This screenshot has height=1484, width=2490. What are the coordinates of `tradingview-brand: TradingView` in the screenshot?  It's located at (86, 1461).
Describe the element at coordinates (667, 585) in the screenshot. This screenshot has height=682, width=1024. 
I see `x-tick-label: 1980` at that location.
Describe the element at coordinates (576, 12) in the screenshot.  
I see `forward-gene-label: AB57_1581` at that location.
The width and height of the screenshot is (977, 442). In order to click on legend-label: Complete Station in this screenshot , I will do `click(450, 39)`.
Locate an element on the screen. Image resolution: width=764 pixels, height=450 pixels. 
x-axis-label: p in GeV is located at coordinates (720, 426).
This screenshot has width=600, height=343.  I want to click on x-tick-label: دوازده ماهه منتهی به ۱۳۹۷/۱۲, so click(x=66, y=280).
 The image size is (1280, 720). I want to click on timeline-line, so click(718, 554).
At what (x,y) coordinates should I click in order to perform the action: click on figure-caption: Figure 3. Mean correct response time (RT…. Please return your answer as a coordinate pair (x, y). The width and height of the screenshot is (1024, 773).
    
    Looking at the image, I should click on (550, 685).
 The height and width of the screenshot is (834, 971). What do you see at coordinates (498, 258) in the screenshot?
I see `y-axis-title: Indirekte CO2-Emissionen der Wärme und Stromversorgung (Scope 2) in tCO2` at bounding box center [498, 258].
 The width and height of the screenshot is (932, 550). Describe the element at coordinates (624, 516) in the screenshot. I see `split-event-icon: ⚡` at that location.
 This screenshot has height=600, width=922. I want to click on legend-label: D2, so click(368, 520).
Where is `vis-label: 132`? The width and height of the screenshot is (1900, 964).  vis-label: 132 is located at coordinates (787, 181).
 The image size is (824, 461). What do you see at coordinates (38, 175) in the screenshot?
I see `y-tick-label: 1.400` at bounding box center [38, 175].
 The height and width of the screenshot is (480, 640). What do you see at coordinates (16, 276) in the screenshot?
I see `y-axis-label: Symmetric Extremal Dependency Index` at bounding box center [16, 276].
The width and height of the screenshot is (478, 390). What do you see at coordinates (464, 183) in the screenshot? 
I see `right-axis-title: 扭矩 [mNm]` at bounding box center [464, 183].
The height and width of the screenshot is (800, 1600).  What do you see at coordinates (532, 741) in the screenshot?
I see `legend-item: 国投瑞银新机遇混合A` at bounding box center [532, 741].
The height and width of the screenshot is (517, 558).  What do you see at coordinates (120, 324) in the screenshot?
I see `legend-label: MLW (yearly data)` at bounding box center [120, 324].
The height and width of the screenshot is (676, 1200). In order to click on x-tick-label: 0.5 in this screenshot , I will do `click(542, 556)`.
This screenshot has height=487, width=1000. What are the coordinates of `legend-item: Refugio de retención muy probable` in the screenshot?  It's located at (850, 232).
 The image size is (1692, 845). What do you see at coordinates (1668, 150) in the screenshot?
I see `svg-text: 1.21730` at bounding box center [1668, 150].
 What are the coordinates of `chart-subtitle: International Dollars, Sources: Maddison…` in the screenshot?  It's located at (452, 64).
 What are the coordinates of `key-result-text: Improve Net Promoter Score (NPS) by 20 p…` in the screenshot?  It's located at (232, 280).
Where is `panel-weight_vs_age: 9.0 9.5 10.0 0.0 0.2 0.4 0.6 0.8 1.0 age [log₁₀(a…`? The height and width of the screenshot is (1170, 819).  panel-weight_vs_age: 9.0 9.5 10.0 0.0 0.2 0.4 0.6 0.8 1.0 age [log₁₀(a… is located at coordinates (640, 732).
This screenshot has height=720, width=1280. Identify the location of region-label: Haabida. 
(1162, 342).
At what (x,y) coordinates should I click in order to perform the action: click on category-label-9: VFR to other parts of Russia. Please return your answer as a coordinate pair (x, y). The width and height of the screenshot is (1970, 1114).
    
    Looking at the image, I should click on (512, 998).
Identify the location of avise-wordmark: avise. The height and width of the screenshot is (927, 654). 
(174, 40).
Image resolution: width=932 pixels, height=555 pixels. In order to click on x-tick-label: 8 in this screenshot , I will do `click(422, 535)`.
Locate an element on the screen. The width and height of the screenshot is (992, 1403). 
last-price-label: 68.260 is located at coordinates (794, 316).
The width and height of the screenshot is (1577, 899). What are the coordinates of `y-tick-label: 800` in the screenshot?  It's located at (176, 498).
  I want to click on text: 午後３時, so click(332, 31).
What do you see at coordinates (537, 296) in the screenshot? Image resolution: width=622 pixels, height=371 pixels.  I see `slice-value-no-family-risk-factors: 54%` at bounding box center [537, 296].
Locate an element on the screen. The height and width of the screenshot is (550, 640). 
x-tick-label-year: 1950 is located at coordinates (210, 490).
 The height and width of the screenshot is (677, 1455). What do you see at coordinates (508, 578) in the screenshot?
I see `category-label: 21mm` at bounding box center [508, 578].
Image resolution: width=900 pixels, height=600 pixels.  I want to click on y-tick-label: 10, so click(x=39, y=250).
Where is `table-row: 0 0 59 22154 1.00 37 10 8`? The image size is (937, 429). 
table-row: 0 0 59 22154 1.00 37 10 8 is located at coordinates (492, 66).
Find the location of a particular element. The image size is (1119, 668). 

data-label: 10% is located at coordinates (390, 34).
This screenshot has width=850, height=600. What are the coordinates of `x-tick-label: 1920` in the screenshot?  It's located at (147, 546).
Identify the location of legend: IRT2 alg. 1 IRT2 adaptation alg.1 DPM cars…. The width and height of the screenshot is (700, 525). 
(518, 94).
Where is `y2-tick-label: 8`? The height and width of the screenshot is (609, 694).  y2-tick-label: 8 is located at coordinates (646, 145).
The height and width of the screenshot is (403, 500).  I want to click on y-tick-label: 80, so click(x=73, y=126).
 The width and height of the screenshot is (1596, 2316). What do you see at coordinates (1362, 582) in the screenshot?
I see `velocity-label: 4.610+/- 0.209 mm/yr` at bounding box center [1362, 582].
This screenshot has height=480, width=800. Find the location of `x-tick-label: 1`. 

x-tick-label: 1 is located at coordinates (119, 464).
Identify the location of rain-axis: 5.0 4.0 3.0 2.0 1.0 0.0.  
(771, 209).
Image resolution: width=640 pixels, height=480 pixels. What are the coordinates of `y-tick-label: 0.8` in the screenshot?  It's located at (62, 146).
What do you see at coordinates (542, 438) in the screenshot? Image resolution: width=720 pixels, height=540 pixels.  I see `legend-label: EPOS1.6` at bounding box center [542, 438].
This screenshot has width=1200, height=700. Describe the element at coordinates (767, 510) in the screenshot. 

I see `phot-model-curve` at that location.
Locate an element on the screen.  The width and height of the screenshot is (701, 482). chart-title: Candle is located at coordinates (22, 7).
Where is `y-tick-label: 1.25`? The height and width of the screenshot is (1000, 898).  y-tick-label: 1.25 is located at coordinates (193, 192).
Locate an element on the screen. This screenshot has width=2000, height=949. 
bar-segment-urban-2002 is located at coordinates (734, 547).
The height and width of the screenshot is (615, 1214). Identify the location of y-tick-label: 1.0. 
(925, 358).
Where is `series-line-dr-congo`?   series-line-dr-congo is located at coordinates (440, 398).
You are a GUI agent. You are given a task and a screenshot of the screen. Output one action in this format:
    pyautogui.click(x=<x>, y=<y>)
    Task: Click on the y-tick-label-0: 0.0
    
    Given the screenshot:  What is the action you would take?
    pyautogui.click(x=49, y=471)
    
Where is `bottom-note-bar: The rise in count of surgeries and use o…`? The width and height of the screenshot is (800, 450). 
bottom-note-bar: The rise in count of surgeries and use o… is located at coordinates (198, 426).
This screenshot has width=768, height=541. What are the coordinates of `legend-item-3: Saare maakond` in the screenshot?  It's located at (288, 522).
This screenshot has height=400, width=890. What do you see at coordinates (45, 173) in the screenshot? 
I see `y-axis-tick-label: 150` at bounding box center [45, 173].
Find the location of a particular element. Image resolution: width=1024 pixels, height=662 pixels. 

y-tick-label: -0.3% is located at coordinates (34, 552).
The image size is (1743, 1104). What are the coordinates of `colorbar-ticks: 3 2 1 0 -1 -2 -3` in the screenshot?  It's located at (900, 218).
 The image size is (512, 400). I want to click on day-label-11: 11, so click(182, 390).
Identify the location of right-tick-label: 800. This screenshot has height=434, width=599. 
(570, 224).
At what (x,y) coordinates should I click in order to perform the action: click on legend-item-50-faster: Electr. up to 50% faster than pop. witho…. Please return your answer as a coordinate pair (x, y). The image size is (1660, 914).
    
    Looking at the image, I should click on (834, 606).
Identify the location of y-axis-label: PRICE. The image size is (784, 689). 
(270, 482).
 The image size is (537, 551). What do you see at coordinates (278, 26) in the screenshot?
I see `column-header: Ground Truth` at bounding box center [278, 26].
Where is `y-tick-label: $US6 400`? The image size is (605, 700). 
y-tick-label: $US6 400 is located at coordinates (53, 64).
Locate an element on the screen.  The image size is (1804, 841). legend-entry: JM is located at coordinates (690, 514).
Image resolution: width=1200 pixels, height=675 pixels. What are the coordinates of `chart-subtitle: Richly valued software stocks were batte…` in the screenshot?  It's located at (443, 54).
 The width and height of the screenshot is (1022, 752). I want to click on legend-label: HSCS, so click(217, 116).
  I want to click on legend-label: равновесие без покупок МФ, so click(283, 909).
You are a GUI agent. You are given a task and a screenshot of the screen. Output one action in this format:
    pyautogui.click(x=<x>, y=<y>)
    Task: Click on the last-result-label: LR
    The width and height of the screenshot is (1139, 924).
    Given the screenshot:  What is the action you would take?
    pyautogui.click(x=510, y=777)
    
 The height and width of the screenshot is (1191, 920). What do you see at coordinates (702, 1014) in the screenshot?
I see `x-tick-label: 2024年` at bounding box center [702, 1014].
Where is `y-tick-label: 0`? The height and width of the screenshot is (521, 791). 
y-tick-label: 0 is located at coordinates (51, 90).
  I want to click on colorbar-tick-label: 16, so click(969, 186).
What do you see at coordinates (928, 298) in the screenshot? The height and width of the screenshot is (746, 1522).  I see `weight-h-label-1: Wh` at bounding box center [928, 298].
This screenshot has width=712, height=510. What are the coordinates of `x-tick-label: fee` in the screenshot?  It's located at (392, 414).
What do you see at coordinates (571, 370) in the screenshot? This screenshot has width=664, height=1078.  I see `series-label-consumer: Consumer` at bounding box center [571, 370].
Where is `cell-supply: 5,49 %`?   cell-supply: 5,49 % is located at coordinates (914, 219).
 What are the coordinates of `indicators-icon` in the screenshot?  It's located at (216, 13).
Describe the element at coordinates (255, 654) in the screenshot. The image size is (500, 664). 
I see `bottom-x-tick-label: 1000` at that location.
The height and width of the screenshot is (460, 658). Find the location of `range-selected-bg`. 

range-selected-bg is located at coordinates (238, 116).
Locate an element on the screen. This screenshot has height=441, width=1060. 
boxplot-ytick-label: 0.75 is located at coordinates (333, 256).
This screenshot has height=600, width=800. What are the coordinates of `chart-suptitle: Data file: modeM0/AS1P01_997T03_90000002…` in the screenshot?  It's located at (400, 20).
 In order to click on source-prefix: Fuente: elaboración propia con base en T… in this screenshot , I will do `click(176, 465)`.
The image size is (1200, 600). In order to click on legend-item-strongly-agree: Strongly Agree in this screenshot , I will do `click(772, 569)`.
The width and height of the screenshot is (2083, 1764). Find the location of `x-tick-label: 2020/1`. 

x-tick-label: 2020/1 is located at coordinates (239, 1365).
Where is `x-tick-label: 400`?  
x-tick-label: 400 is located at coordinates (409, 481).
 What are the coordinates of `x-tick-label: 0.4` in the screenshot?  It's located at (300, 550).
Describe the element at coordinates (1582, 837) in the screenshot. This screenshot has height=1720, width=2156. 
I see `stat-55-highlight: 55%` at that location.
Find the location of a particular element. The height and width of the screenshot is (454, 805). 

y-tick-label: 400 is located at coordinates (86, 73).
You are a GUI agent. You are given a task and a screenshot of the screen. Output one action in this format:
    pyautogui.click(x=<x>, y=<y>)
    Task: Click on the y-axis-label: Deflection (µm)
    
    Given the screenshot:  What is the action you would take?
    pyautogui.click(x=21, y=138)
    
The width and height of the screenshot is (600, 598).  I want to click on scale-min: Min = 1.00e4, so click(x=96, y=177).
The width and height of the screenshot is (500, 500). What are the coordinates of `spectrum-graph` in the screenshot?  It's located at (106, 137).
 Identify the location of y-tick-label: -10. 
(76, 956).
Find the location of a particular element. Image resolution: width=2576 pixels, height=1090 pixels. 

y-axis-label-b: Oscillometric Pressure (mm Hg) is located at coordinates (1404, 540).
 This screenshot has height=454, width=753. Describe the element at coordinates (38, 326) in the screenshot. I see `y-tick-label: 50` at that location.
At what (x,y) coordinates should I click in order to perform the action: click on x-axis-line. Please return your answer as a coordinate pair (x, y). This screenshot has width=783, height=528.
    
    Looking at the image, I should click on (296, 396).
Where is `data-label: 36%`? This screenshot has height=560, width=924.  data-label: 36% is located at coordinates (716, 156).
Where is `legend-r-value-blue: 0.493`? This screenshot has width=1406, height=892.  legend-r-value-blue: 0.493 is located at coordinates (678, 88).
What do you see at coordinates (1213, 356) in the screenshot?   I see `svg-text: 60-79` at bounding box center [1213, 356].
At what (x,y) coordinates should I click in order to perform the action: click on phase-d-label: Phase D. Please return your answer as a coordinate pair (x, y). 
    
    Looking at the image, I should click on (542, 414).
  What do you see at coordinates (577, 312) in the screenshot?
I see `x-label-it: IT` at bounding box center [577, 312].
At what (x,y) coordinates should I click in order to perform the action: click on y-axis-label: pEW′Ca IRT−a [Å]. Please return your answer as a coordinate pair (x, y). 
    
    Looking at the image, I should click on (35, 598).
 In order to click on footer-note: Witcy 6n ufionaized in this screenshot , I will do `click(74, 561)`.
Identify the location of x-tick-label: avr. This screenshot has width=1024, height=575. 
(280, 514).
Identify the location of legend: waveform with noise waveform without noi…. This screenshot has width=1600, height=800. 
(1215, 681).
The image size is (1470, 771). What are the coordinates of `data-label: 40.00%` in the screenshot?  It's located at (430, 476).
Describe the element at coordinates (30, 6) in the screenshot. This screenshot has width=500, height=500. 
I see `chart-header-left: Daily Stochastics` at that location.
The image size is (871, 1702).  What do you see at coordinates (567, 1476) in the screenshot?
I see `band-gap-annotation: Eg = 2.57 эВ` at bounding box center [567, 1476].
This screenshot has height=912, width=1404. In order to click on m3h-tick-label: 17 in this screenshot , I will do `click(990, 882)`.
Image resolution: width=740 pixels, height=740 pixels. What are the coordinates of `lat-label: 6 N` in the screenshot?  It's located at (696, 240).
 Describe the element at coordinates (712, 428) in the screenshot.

Work order =>
Copy the entries above verbatim, from the line with "Image resolution: width=900" up to and including the line with "table-row: 0 0 59 22154 1.00 37 10 8 is".

Answer =>
Image resolution: width=900 pixels, height=600 pixels.  I want to click on y-tick-label: 10, so click(x=39, y=250).
Where is `table-row: 0 0 59 22154 1.00 37 10 8`? The image size is (937, 429). 
table-row: 0 0 59 22154 1.00 37 10 8 is located at coordinates (492, 66).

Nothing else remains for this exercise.